# 75 gallon tnak



## mbaudek (Sep 13, 2006)

I have 4 RBPs and I just am now setting up their new 75 gallon home...i want to know what filter i should get....im tron between a Fluval xp5 and the aquaclear 110...one is obviously a canister and the other a power filter....i need to know soon because i want to get a good cycle going for my rbps..they are getting to large for there current home...

also what do people think of undergravel filters with aquaclean powrheads with the reverse flow function? is it worth it or will a filter be good enough?

all comments are appreciated!

peace guys!


----------



## carmenohio (Sep 5, 2006)

Personally i have a 75 i am setting up right now also, i am thinking about getting a 110 and a lower version of the Fluval. I have heard they are on sale in a couple of places around me so why not get both.


----------



## randomhero (Mar 29, 2004)

mbob said:


> I have 4 RBPs and I just am now setting up their new 75 gallon home...i want to know what filter i should get....im tron between a Fluval *xp5* and the aquaclear 110...one is obviously a canister and the other a power filter....i need to know soon because i want to get a good cycle going for my rbps..they are getting to large for there current home...
> 
> also what do people think of undergravel filters with aquaclean powrheads with the reverse flow function? is it worth it or will a filter be good enough?
> 
> ...


If you mean the fluval Fx5, then thats a gonna be a pretty massive filter if youre doing that in addition to the ac 110. I wanna say it does somthing like 900 gals per hour.

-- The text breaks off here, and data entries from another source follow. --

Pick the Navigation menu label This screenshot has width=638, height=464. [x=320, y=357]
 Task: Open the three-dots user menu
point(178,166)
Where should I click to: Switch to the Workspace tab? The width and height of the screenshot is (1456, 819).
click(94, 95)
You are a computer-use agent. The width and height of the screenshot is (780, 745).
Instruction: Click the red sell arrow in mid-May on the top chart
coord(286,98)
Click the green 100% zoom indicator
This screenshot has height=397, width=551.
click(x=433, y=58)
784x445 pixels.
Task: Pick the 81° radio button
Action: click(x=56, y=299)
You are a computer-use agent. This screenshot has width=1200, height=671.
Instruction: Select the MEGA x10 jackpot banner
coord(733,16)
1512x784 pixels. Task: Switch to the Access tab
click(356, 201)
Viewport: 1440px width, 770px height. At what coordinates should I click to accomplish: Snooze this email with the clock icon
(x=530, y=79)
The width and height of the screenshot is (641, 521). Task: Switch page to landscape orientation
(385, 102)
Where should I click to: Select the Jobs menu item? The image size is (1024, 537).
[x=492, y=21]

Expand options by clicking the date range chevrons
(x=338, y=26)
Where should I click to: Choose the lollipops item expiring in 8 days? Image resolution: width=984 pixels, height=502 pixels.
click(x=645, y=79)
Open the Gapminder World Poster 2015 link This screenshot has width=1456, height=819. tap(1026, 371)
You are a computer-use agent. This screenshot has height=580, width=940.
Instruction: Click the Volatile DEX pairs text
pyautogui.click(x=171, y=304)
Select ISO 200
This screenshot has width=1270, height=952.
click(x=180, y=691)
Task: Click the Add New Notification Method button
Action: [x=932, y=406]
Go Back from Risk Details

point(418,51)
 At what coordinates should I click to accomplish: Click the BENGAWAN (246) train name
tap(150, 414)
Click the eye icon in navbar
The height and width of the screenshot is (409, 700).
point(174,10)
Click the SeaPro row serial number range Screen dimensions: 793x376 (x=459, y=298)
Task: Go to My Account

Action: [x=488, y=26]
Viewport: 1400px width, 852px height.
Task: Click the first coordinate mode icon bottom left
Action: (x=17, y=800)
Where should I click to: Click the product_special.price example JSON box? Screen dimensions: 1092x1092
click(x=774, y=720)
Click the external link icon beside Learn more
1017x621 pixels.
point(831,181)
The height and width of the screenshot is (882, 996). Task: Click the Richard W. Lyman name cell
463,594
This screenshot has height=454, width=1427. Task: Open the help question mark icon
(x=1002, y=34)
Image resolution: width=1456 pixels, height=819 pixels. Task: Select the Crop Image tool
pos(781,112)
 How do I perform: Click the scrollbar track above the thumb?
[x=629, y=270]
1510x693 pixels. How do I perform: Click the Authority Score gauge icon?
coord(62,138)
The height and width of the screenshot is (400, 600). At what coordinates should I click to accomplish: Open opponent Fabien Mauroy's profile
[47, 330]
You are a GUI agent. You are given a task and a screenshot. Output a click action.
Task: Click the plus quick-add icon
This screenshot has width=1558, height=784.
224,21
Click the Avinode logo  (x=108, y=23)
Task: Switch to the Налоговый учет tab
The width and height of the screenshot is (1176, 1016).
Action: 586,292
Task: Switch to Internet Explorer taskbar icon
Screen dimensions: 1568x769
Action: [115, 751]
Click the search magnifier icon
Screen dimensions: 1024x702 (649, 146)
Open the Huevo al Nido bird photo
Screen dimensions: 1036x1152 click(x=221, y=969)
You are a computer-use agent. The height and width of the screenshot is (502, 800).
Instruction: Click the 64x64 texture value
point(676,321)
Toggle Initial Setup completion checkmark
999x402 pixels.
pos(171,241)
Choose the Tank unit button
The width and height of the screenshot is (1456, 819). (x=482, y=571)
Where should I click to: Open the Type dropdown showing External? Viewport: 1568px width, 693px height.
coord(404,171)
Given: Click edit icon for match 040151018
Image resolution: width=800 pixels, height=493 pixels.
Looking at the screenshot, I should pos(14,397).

Dont do undergravel either, ive never seen anything good come from using undergravel. Too many chances for it to break, not work, or allow food and the like to get trapped in and create massive amounts of ammonia. With the amount of bio media you can put in that fx5, you'll be more than fine.

That in addition to the 500 gals per hour youre getting from the ac110 is gonna be nuts, definately gives your p's a bunch of current to play in. Just make sure they have a few dead spots to chill out in. Ive heard so many great things about the fx5, if you can get it, go for it. Ive used ac filters for the last few years and had GREAT luck with them.


----------



## carmenohio (Sep 5, 2006)

Do 110's realy create a current? I was gonna use two of them in my tank if i couldnt find a cheap canister.


----------



## mbaudek (Sep 13, 2006)

randomhero said:


> I have 4 RBPs and I just am now setting up their new 75 gallon home...i want to know what filter i should get....im tron between a Fluval *xp5* and the aquaclear 110...one is obviously a canister and the other a power filter....i need to know soon because i want to get a good cycle going for my rbps..they are getting to large for there current home...
> 
> also what do people think of undergravel filters with aquaclean powrheads with the reverse flow function? is it worth it or will a filter be good enough?
> 
> ...


If you mean the fluval Fx5, then thats a gonna be a pretty massive filter if youre doing that in addition to the ac 110. I wanna say it does somthing like 900 gals per hour.

Dont do undergravel either, ive never seen anything good come from using undergravel. Too many chances for it to break, not work, or allow food and the like to get trapped in and create massive amounts of ammonia. With the amount of bio media you can put in that fx5, you'll be more than fine.

That in addition to the 500 gals per hour youre getting from the ac110 is gonna be nuts, definately gives your p's a bunch of current to play in. Just make sure they have a few dead spots to chill out in. Ive heard so many great things about the fx5, if you can get it, go for it. Ive used ac filters for the last few years and had GREAT luck with them.
[/quote]

thanks dude! i really appreciate it! i am probably gunna go with the ac110 and the fluval xp2 or maybe xp3...we will see i know i wnat to tank to be a little over kill filtration wise but not to crazy!

also i see that you are the cichlid king of MI...well, i have 10 gallon with 3 pairs of male and female convicts....i want them to breed for the purpose of feeders for my ps...is this a good idea? and will all three pairs breed in the 10 gallon?

peace bro


----------



## Rugged Child (Oct 3, 2006)

If its not too late, I would suggest going with with XP3 for your tank. I have a Rena XP3 filtering my 75g which houses a juvi rhom and I find the performance and power to be excellent. On the negative side some of the Rena XP parts (i.e. the clips that hold the cover down on the canister) are very brittle, so you will have to take some extra care to ensure that they don't get banged up when your doing your maintainance; and for the love of God never pick up your XP by holding on to the clips cause they'll snap righ off ( I learned that lesson the hard way







...very expensive lesson learned while removing a brand new one out of the box)..otherwise an excellent filter

With respect to the Fluval canisters, I have had nothing but bad luck with those as in IMHO they seem to lose quite a bit of power over time. I have had 2 Fluval 404s and within months their flow slowed to a weak trickle. Eheim's canisters are of excellent performance and durability but you will have to be prepared to part with a few extra dollars for one. (I'm sure your reds would appreciate it though)

The AquaClear Power head would be a good secondary filter if you can't go with another cannister filter.

Using an undergravel filter may limit your ability to keep live plants if you should ever have the inclination to do so, therefore I tend to suggest against that.

Ultimatley IMO you can never have too much filtration so if you can afford it, go for 2 canisters filters or one good canister and one good powerhead.

hope that helps


----------



## zippa (Apr 29, 2005)

Fluval FX5 has my vote....excellent media capacity and great flow rate..Good Luck...


----------